Hygienically acceptable microbiological test results are, only, an indicator of the proper
functioning of the meat plant’s HACCP scheme. The use of yeast isolates as a tool of biocontrol
will probably improve the food safety with less costs to the producer [46].
5. Conclusions
There are not many studies showing the potential of yeasts and their metabolites in biocontrol of
sausages manufacturing. It is a fact that these microorganisms exist, grow and have a role
during the ripening process of this product in terms of flavour and antioxidant effects. In this
present work, isolated yeasts revealed that antimicrobial activity to pathogenic bacteria present
in meat products exist. The value of yeasts as starter culture increased and deserves a better
and longer investigation. It is crucial to understand the complex relationship between yeasts and
41
bacteria, their sinergisms and antogonisms, in order to choose the best way to take advantage
of yeast strains. Very few foodborne illnesses have been attributed to yeasts and these
microorganisms are well known in the making of wine, beer and bread having a good
acceptance in the community. Future prospects can be associated with the extraction of the
metabolites of interest as was done with bacteriocins that came from LAB. Clearly the five yeast
isolates studied in this work produced factors that can be extracted and developed. Molecular
charactherization is also an indispensable tool to identify and comprehend the genes involved in
several important characteristics of interest. Miniature API assays were always doubtful but they
are very usefull in some cases. The fermentation/ cure/ smoking process differ highly among
different countries and traditions. The time and temperature of ripening can be very distinctive
and in some cases the fermentation process is very weak or simply does not exist. It is
important to understand that a starter culture can have a good result in a Portuguese product
and not in an Italian product; the same thing can occur between a traditional or an industrial
product. Despite these differences, the low water activity (aw) is common in all the sausage
products. The yeasts and moulds can reach low aw values and could make the final product a
better and safer product decreasing the levels of Staphylococcus aureus that can, eventually,
come from the manipulation of the manufacturer. In this work Rhodotorula glutinis strain does
not decresed the levels of Salmonella Enteritidis, total aerobic microorganisms at 30 ºC and
Lactic acid bacteria in meat matrix model, S. aureus remains with some sensitivity to R. glutinis
but not significantly to be a good result.
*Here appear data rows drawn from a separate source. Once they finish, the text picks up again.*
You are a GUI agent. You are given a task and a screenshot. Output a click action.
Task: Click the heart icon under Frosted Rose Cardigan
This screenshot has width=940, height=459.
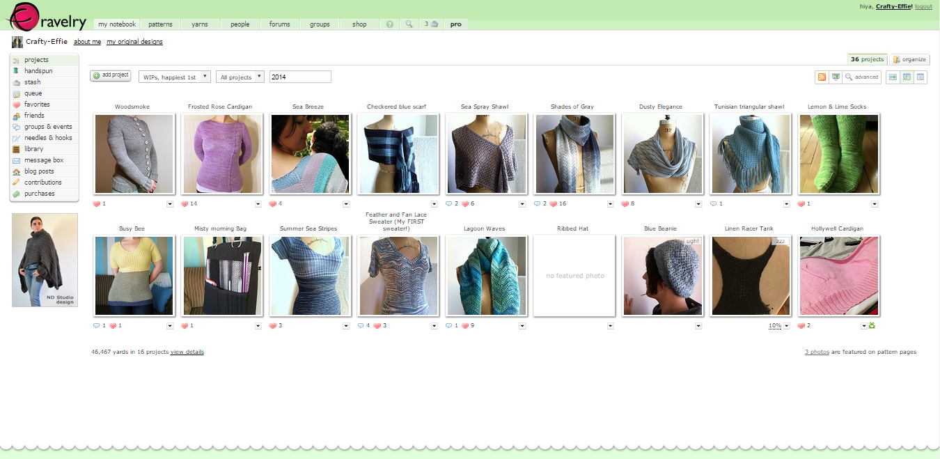pyautogui.click(x=185, y=204)
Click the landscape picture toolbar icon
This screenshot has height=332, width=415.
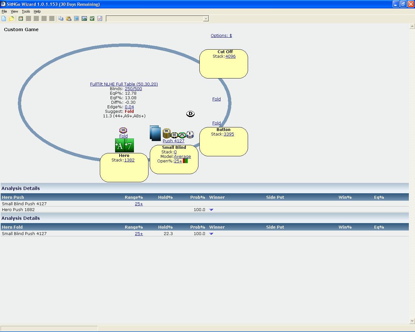(x=84, y=18)
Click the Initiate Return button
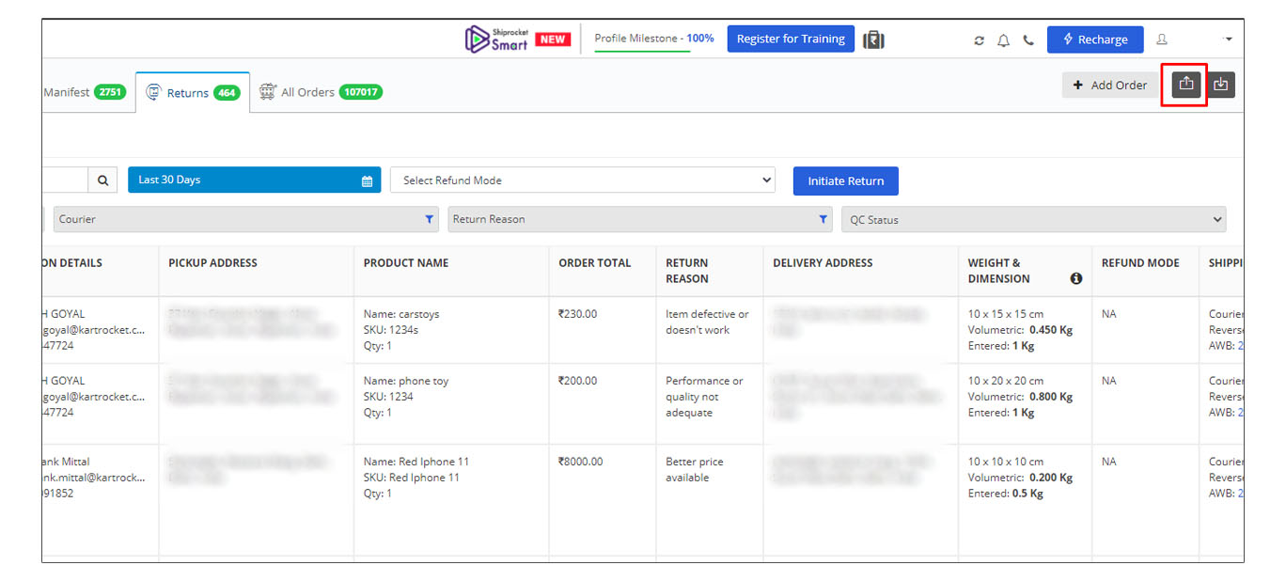Screen dimensions: 1286x581 click(x=846, y=181)
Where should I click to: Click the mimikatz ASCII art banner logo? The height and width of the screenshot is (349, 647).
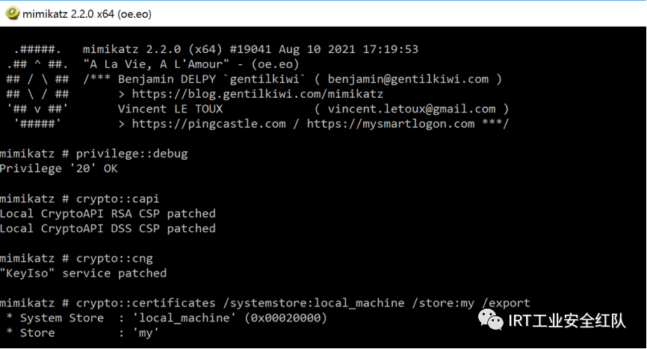(x=37, y=87)
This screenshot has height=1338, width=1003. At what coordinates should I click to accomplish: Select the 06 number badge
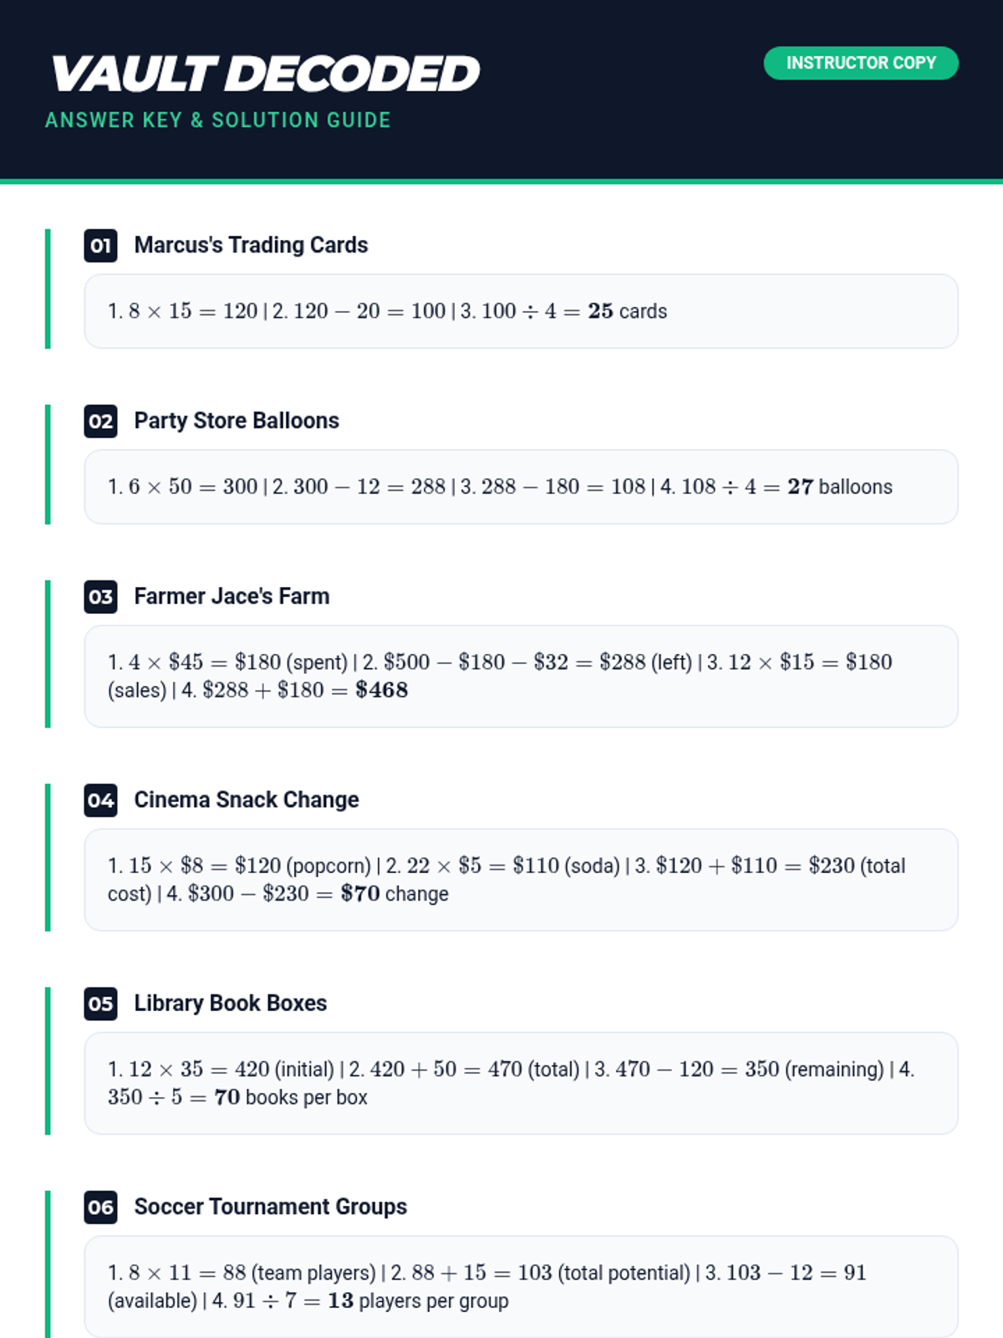tap(100, 1207)
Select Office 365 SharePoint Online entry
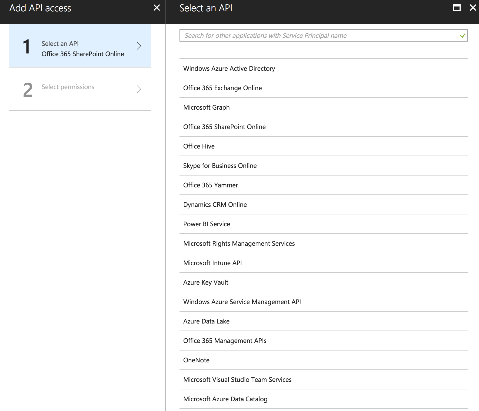Viewport: 479px width, 411px height. point(224,127)
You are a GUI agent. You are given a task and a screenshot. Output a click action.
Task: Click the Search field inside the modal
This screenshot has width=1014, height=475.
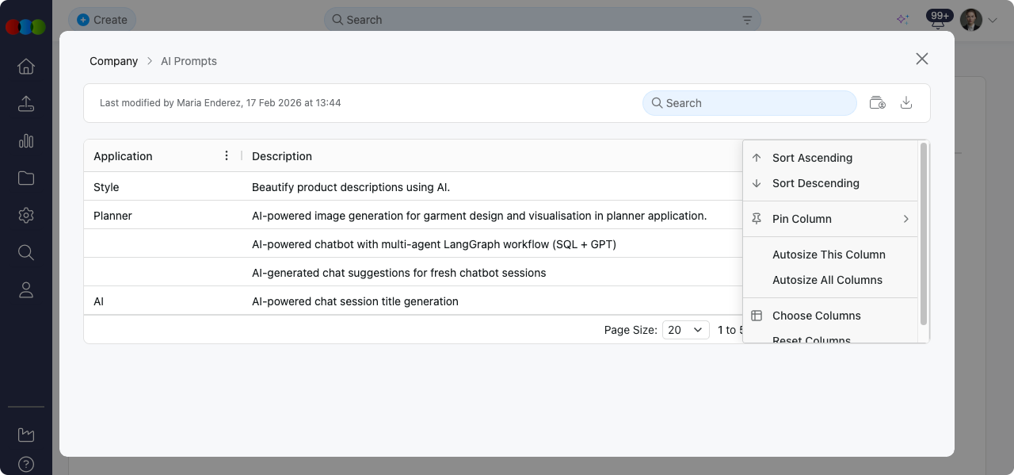(749, 103)
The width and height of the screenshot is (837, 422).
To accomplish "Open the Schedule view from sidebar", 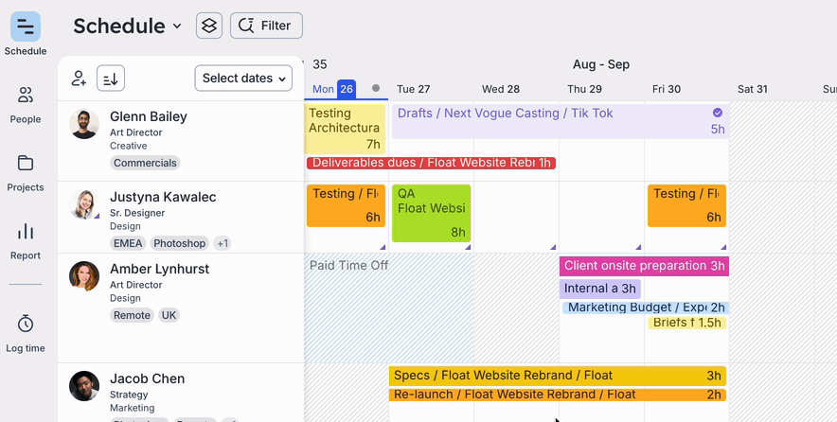I will tap(26, 26).
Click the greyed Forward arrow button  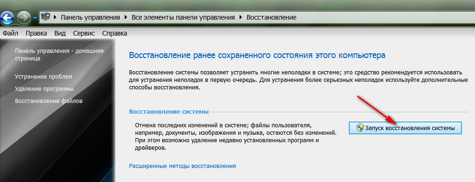[23, 17]
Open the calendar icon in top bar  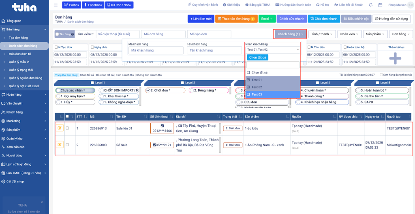(381, 5)
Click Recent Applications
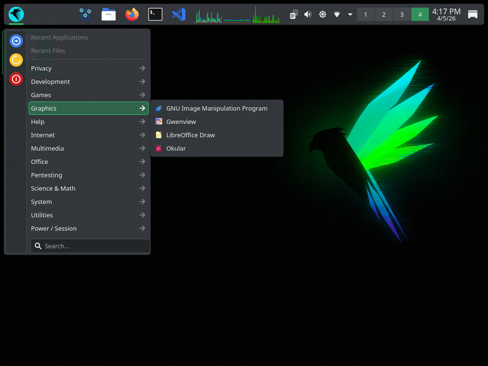The image size is (488, 366). pyautogui.click(x=59, y=37)
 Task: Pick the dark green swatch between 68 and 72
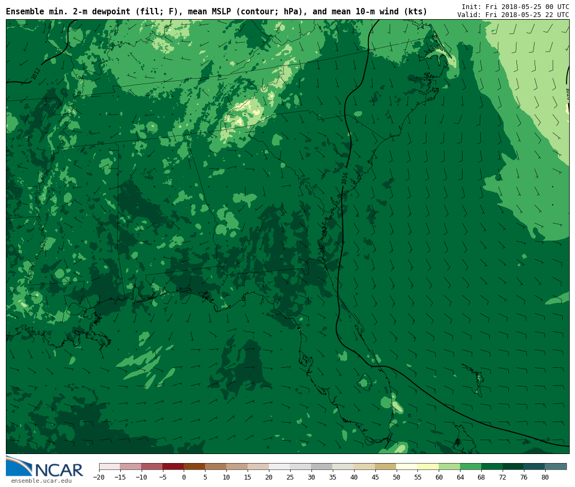tap(492, 467)
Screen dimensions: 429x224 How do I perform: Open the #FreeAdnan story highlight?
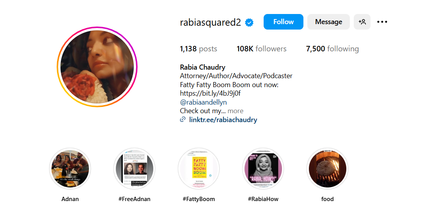(x=134, y=169)
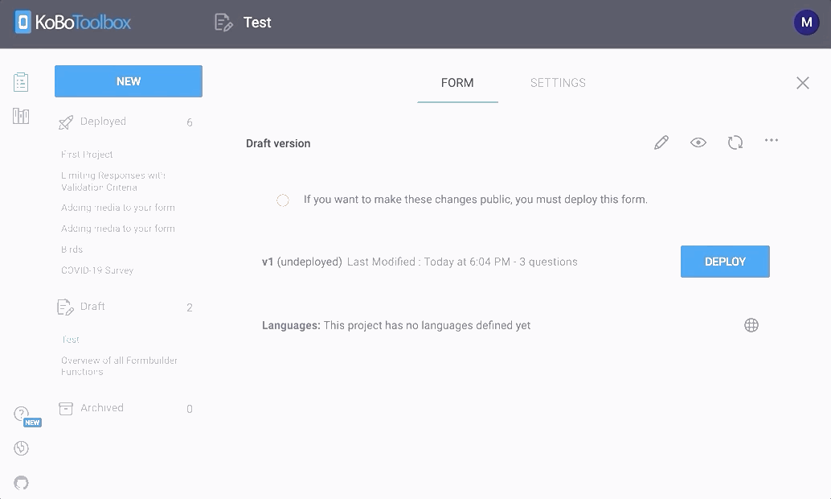831x499 pixels.
Task: Click the pencil edit form icon
Action: coord(661,142)
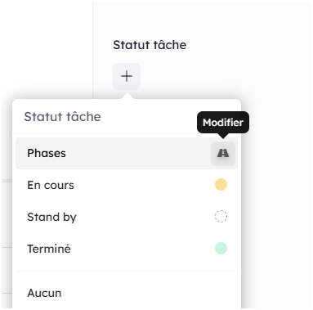Click the yellow dot next to En cours

click(x=221, y=185)
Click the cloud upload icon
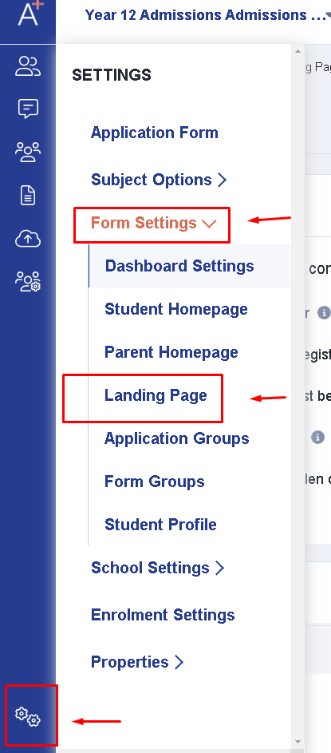This screenshot has height=753, width=331. [x=28, y=238]
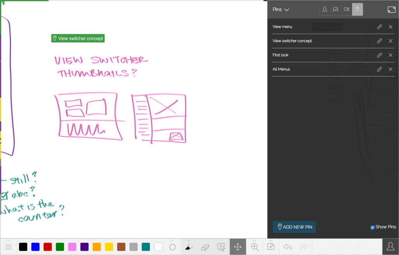Expand the Pins panel dropdown
The height and width of the screenshot is (255, 399).
[x=281, y=10]
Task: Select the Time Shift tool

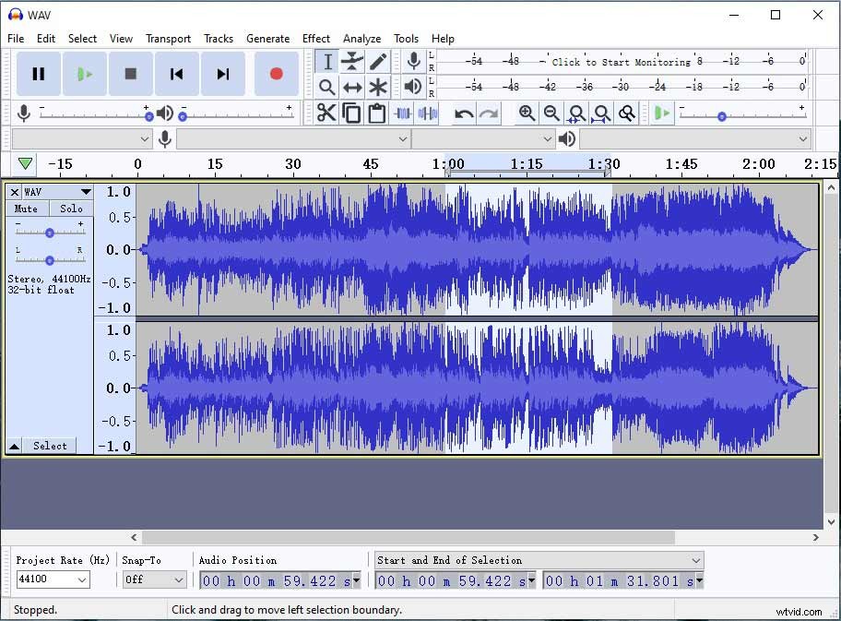Action: coord(351,87)
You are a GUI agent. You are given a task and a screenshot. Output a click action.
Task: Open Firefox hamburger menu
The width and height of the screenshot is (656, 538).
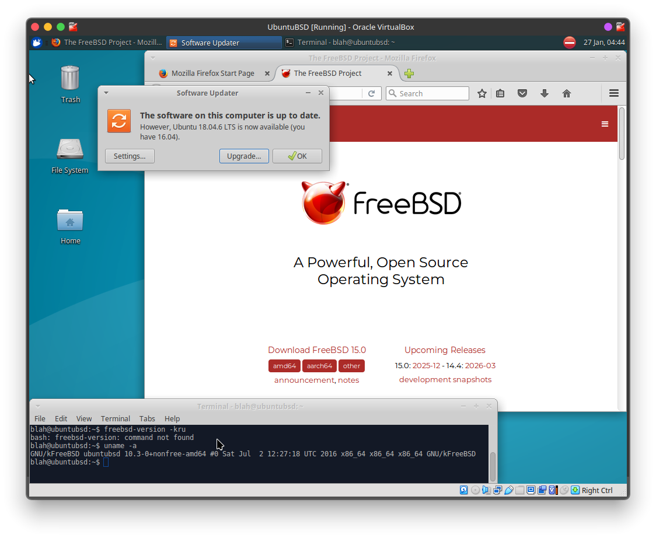point(613,93)
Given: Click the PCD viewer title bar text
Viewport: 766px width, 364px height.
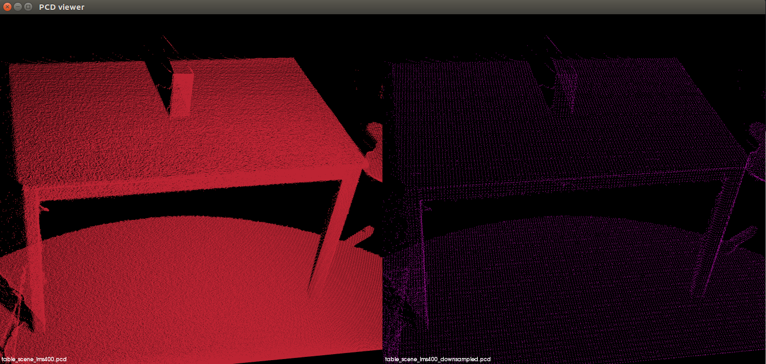Looking at the screenshot, I should (x=60, y=7).
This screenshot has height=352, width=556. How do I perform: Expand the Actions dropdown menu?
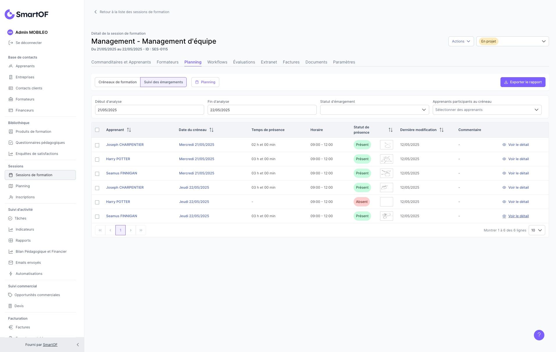coord(461,41)
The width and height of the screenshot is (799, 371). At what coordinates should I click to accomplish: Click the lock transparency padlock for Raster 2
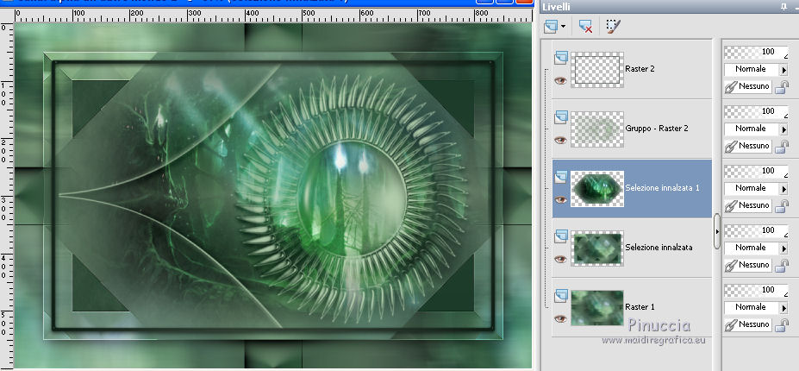(782, 86)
The other four yeast isolates identified in this work,
Candida famata, Candida humicola, Scwanniomyces polymorphus and Candida zeylanoides
were not tested in meat matrix model. It would be interesting to test individualy each yeast
isolate in this work in the meat matrix model and then test all these strains together in the same
conditions. This study shows that, although the yeast strains revelead antimicrobial capacity “in
vitro”, it does not mean that in food they will behave equally. The number of interactions are so
many that unpredictable results will always occur. More studies are still required to achieve the
ultimate goal. Using less additives and more natural bioprotective cultures in food may
contribute to a better and more acceptable product to the consumer. Although fermented
sausages can be produced without the use of inoculated strains, the use of starter cultures for
sausage production is increasing so as to guarantee safety and standardize product properties,
including consistent flavor and color, and to shorten the ripening period. Nevertheless, proper
hygienic and safety strains, properly identified at species and strain level, which preserve typical
characteristics, are essential in order to assure the hygienic and safety quality together with the
regional tradition for fermented sausages. A positive implantation of the starter culture used has
to be controlled and guaranteed [69]. Research mostly focuses on the pathogenic potential of
microorganisms, while neglecting their positive role. Recent scientific advances have revealed
the preponderant role of our own microbiota, our “other genome”, from the skin, gut and other
mucosa. Though this remains undoubtedly promising, one should not forget that man has not
yet finished characterizing traditional fermented foods consumed for centuries, with often
numerous isolates belonging to species with undefined roles [70].
42
References
[1] Newell, D., Koopmans, M., Verhoef, L., Duizer, E., Aidara-Kane, A., Sprong, H., Opsteegh,
M., Langelaar, M., Threfall, J., Scheutz, F., der Giessen, J. and Kruse, H. (2010). Food-borne
diseases — The challenges of 20 years ago still persist while new ones continue to emerge.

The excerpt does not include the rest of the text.